MR. ALEC JONES (Rhondda, West, Lab.), sponsor of the Bill, moving the third reading, said that if they sought to discourage divorce they could not do it by law, but by practising and encouraging others to follow a far higher moral approach to human relationships.
He quoted from a letter which typified the feelings of many of the people who, he hoped, the Bill would serve well.
The letter said: "There are many harsh cases such as mine and we can do so little to help you. I am 68 years of age and in 1936 I left my legal spouse, due to the conduct she meted out to me. That was 33 long, long years ago.
"She refused to divorce me and after many years of sadness I met a gracious lady in 1945 and in 1949 we came to live here as man and wife. We have no children; neither had I any by my legal spouse.
"We just go on hoping, hoping and hoping, that one day before one of us is called home we may be legally married and so complete our loyal love and affection. Will you help our dream come true? Please do try.''
That was what the Divorce Reform Bill would do - serve people like this and serve them well.
MR. PETER MAHON (Preston, South, Lab.) said the Bill was an open-ended attack on marriage and therefore on the family. As divorce became easier, marriage would become weaker. For the first time in English law, a defaulter would benefit from a wrong doing. A man could walk out on his wife with someone else's wife.

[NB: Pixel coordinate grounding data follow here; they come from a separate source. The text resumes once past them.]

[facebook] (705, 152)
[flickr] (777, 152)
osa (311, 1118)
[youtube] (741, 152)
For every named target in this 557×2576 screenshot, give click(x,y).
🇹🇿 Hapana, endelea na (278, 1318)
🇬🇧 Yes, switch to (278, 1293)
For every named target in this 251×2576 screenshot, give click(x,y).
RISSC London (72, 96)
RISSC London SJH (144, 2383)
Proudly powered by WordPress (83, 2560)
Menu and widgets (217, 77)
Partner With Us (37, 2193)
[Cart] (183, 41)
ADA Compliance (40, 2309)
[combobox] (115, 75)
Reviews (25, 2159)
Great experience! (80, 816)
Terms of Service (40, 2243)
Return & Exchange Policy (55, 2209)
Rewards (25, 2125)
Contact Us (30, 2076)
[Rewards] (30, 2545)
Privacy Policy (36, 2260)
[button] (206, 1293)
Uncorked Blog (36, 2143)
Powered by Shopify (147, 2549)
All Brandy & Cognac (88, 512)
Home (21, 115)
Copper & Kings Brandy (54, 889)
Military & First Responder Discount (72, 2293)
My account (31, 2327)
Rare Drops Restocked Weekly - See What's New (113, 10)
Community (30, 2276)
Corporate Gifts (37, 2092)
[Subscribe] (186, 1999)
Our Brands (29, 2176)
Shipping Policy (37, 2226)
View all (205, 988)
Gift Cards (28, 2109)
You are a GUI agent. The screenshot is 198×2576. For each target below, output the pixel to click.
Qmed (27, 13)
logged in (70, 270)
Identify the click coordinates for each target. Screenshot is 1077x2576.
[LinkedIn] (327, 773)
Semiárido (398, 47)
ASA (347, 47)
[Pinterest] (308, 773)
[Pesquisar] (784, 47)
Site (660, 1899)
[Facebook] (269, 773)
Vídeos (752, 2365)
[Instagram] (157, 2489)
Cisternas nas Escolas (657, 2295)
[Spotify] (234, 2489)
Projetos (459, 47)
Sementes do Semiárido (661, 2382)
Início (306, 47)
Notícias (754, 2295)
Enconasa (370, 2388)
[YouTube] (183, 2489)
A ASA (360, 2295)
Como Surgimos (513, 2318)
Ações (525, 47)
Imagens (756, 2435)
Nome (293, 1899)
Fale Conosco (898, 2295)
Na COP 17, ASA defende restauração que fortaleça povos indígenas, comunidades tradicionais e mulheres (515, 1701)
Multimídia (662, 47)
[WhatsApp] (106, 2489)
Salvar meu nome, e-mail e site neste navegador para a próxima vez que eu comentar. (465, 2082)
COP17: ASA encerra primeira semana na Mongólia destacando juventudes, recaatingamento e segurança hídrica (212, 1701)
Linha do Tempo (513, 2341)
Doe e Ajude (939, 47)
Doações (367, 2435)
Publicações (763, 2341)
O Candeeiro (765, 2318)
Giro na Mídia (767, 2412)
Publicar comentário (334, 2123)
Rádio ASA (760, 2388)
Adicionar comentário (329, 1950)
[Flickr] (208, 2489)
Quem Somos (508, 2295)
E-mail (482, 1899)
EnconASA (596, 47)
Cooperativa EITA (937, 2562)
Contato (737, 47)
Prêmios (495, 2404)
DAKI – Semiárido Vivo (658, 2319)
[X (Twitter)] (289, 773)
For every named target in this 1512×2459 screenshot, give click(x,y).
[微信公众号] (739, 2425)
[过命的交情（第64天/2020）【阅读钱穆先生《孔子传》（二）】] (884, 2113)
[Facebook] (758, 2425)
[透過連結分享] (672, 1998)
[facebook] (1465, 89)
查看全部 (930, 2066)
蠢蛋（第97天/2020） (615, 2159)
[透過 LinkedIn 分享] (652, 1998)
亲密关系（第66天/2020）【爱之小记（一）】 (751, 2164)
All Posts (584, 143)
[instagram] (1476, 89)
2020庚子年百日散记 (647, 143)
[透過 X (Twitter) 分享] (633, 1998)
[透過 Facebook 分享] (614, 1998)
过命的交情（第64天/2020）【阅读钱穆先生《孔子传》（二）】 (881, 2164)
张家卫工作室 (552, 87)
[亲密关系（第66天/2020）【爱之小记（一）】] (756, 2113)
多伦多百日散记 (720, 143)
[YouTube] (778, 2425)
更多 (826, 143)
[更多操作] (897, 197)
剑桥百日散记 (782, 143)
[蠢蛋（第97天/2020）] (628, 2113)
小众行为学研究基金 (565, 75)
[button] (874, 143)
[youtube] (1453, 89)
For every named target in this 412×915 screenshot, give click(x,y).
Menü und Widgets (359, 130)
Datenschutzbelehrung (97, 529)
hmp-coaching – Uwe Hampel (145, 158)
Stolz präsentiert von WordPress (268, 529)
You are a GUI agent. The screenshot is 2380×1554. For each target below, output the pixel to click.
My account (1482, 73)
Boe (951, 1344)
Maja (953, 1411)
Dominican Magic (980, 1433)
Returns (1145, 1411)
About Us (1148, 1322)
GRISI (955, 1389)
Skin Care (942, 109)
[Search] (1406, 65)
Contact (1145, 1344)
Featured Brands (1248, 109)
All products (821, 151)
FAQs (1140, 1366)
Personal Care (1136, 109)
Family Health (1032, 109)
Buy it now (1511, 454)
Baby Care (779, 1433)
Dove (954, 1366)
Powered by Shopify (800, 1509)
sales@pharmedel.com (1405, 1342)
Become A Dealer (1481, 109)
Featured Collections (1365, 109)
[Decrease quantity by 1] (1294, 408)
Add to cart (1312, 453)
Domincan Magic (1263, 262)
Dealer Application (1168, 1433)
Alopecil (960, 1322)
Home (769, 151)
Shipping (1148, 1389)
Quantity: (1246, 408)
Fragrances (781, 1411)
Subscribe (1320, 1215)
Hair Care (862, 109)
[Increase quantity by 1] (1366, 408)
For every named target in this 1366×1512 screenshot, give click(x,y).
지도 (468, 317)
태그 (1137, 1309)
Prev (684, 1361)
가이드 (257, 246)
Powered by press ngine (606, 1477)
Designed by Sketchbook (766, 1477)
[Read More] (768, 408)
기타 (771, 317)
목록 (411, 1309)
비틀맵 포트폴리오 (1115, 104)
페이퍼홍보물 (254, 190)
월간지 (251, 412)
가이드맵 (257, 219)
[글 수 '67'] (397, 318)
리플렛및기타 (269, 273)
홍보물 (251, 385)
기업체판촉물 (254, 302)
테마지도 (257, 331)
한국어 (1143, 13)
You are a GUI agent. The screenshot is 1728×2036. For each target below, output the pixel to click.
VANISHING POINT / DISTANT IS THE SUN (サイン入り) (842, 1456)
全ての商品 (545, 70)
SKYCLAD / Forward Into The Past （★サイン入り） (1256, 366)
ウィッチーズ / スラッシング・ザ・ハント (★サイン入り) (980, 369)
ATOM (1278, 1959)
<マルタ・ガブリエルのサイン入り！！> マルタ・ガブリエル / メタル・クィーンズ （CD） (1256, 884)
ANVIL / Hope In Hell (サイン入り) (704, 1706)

This is not a licence (he said). This is legislation for marital pandemonium, or if you prefer it, the law of the jungle. With this Bill we are giving this country eternal promiscuity. As this Bill makes its mark there will be indubitably a philanderer's paradise.
MRS. LENA JEGER (Holborn and St. Pancras, South. Lab.) said this was a small turning point in the social history of the country. Women of the future would rejoice at what the Commons had done today.
She said "women of the future'' advisedly, because surely the Bill attempted to raise the status of both parties in a marriage. It was part of women's attitude generally to higher status, equal pay, and greater opportunity in professional and working life.
MR. EMERY (Honiton, C.) said it seemed to him a realistic and logical advance that for the first time in this country it should be accepted that the breakdown of marriage should be established as the reason for divorce. The concept that in any divorce there was just one guilty person was just not so.